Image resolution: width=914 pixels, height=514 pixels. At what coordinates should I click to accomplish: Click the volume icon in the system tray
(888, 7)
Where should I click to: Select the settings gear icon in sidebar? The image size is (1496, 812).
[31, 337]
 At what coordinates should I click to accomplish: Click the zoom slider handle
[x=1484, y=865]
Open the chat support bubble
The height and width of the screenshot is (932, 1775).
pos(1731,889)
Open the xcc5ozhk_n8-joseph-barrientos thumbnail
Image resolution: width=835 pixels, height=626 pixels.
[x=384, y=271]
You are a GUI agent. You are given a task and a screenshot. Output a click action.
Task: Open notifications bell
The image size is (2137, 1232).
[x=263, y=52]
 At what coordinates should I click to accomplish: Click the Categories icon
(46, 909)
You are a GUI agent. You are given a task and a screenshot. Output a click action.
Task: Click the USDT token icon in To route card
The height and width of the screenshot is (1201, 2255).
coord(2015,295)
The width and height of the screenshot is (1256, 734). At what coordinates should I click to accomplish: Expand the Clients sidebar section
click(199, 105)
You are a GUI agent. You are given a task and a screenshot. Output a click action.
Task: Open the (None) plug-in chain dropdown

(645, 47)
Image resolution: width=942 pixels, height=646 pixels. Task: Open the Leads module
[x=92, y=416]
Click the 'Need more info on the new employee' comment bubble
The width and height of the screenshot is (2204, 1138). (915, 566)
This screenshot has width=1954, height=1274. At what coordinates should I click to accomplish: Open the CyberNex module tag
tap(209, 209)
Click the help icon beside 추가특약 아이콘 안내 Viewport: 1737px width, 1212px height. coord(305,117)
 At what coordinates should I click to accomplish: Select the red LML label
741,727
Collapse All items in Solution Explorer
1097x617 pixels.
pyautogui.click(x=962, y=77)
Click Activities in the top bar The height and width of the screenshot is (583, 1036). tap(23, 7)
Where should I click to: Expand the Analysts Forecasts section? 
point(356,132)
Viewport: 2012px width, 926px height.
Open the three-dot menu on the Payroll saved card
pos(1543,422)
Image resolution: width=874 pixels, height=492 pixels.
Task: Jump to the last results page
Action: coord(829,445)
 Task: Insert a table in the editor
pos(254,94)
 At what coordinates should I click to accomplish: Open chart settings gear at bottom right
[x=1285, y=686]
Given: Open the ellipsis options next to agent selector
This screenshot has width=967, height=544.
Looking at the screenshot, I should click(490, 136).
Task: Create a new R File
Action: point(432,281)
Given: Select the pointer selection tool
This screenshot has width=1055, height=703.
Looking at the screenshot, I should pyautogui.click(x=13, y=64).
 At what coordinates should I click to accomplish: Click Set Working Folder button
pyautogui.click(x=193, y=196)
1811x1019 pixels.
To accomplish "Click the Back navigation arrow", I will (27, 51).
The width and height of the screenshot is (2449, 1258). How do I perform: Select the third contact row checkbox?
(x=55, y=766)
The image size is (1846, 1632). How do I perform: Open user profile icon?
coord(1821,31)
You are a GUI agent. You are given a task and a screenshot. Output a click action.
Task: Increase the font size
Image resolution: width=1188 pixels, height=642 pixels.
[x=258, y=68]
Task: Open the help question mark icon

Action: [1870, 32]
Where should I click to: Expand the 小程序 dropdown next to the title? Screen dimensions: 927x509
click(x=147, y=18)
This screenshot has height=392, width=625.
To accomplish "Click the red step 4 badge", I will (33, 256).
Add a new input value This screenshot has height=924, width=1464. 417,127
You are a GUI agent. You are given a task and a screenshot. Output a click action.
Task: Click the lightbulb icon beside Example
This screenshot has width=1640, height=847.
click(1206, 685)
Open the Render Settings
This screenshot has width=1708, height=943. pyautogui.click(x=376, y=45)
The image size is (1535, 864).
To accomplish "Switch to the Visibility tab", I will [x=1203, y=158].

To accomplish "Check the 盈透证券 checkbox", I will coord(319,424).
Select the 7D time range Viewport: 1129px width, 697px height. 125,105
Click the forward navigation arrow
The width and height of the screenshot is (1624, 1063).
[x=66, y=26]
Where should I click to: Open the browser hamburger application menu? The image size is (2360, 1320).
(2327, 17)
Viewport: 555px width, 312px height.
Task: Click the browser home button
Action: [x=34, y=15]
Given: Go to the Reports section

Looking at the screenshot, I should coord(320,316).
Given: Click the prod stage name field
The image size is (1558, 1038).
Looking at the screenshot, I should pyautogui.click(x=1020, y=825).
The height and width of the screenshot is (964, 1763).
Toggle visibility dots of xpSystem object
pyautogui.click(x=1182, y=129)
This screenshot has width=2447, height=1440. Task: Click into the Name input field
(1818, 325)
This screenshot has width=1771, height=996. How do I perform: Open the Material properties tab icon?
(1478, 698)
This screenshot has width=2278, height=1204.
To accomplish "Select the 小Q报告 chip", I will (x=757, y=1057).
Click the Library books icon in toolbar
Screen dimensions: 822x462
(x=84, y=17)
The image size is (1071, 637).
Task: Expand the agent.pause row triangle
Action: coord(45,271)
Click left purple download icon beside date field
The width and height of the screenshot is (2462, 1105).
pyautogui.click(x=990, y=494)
□ □ □ □
▶ Aim of the exercise
Collect, from the material above, every line containing the word "navigation".

▶ Response for this exercise
To accomplish "Click the Back navigation arrow", I will (27, 51).
Click the forward navigation arrow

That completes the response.